208 kamu emekçisinin ihraç edildiği (Son çıkan iade KHK’lerinde 4 kişi iade edildi), belediye başkanlarının ve başkan yardımcılarının tutuklandığı, belediyeye kayyım atandığı, tüm eylem ve etkinliklerin yasaklandığı, her haftaya onlarca gözaltı ve tutuklamalarla uyanıldığı, baraj ve HES projelerinin resmi gazetede yayımlanan acil kamulaştırma kararı ile alelacele pratiğe geçirildiği bir memleketin havasından bahsedeceğim size. Dersim doğası ile öne çıkan küçük bir cennet gibi, ancak iş olanakları da bir o kadar sınırlı bir kent. Şehirde nüfusun dağılımı çıkarılsa; memurlar, işçiler (taşeron ağırlıklı), esnaf, işsizler ve köylülerden oluşan bir tablo çıkar ortaya. Yatırımı olmayan bir şehirden bahsediyoruz; “Bize oy verirseniz yatırım yaparız” denilmesine karşın halkın oylarını hiçbir “yatırıma” satmadığı bir şehirden! 

HER İHRAÇ KRİTİK ÖNEMDE

Haritası böyle olan bir şehirde ihraç edilen her bir işçi ve memur kritik bir önemdedir. İhraç edilen memurların, şehirde çalışan toplam memur sayısına oranı çıkarılırsa en yüksek ihraç yapıldığı yerlerden birinin Dersim olduğu görülecektir; 208 memur, 70 kişiye yakın belediye işçisi, 7-8 civarında Aksa Elektrik işçisi, 7-8 civarında diğer kurumlarda çalışan taşeron işçiler. Toplamda yaklaşık 300 kişi ediyor. 300 çalışanın işinden olması demek, zaten şehre sınırlı giren para akışının azalması, esnafın da zarar etmesi demek. 300 ailenin çocukları ve yakınları ile mağdur olması demek. Biz her birinin ailesini (çocukları, kardeşleri, annesi, babası) ve yakın çevresini 10 kişiden hesaplayalım siz daha fazla tutun, bu şehirde kafadan 3 bin kişinin yapılan haksızlığa hukuksuzluğa karşı tepkilerini sandıkta göstermeleri demek aslında. Bunun yanı sıra şehir merkezinde her ailede en az bir işçi ya da bir memur bulunuyor. Şehirde aylarca “Acaba biz ne zaman işimizden alınacağız” korkusu yaşandı. Ki azalsa da bu korku henüz bitmiş değil! İşi, ekmeği ve yaşamı ile sınanan bir halk, tüm bunları hiçbir neden göstermeden elinden alan bir iktidara oy verir mi? Çocuklarımızın dahi artık evde bizlerle yaptığı tek muhabbet hangi hocalarının ihraç edildiği iken ve çocuklarımız dahi “Anne bunu yapma, bunu paylaşma, buraya gitme sen de ihraç olursun” korkuları yaşarken; bizler bu çocukların geleceğine nasıl sahip çıkmayız? Maalesef çocuklarımız ile “Ebeveyn rollerini değiştiğimiz” dönemlerden geçiyoruz.

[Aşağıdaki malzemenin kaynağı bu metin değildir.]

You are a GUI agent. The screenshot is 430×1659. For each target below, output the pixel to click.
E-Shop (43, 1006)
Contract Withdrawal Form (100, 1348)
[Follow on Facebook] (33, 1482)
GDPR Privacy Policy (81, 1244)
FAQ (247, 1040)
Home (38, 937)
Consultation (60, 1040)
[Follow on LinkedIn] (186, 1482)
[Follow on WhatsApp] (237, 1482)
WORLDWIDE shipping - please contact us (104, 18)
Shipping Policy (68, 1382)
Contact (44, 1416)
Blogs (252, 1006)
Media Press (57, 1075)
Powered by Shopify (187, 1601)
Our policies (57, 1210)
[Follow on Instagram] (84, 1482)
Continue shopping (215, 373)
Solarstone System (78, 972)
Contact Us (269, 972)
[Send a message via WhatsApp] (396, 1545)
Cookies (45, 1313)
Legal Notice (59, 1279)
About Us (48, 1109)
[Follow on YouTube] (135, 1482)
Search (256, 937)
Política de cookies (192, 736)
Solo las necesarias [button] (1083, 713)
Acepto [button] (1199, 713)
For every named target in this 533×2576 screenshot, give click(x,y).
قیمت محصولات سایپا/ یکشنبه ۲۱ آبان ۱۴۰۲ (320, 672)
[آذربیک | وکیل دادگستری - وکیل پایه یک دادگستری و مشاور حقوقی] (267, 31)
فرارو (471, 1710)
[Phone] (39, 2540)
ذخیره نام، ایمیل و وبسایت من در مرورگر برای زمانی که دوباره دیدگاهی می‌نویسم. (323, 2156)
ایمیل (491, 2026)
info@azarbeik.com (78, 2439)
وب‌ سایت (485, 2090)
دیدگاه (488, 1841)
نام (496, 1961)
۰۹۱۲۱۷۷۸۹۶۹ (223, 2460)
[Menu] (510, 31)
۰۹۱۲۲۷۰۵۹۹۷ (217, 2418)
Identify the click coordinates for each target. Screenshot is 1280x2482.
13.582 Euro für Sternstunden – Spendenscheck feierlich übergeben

16 Nisan’dan önce Dersim’e gelenler ya da medya-sosyal medyadan takip edenler bilir; burada adeta bir “evet” rüzgarı estirildi. Şehir “evet” afişlerine, bilboardlarına boğulmuştu. Öyle ki şehre giren şehrin “evet” vereceğini düşünür. Sık sık AKP’nin bakanları, başbakanı geldi; biri geldi biri gitti. Yaptıkları tüm etkinliklere (Çevre illerden yapılan taşımanın yanı sıra) yaşları 7 ile 15 arasında değişen çocuklarımız götürüldü, bizden habersiz. Örneğin Evrensel’de daha önce mektubu çıkan bir arkadaşımız, eşi ile birlikte emek ve demokrasi güçlerinin düzenlediği Newroz etkinliğine katılırken; çocuğu valinin düzenlediği Nevruz etkinliğine götürülüyor okul idaresi tarafından. Üstelik, ailesinden habersiz; üstelik babası daha birkaç gün önce aynı vali tarafından işten atılmışken! Dersim’de etkili olan Emek ve Demokrasi Güçleri, sınırlı sayıda gerçekleştirebildiği etkinlikleri, binbir zahmetle ve son dakika bildirilen izinlerle yapmaya çalışırken, ‘evet’ cephesi çok rahat çalışma yürüttü. Bizler sokağa çıktığımız her eylemde para cezaları alırken, onlar bizim çocuklarımızla eylem ve etkinliklerini doldurmaya uğraştılar. Yetkili sendikaların işyerlerinde astıkları “hayır” afişleri ve broşürleri engellenmeye çalışıldı. Neticede sokağa, alanlara, işyerlerine çıkılmasına izin verilmeyen insanlar tepkilerini sandıkta gösterdi.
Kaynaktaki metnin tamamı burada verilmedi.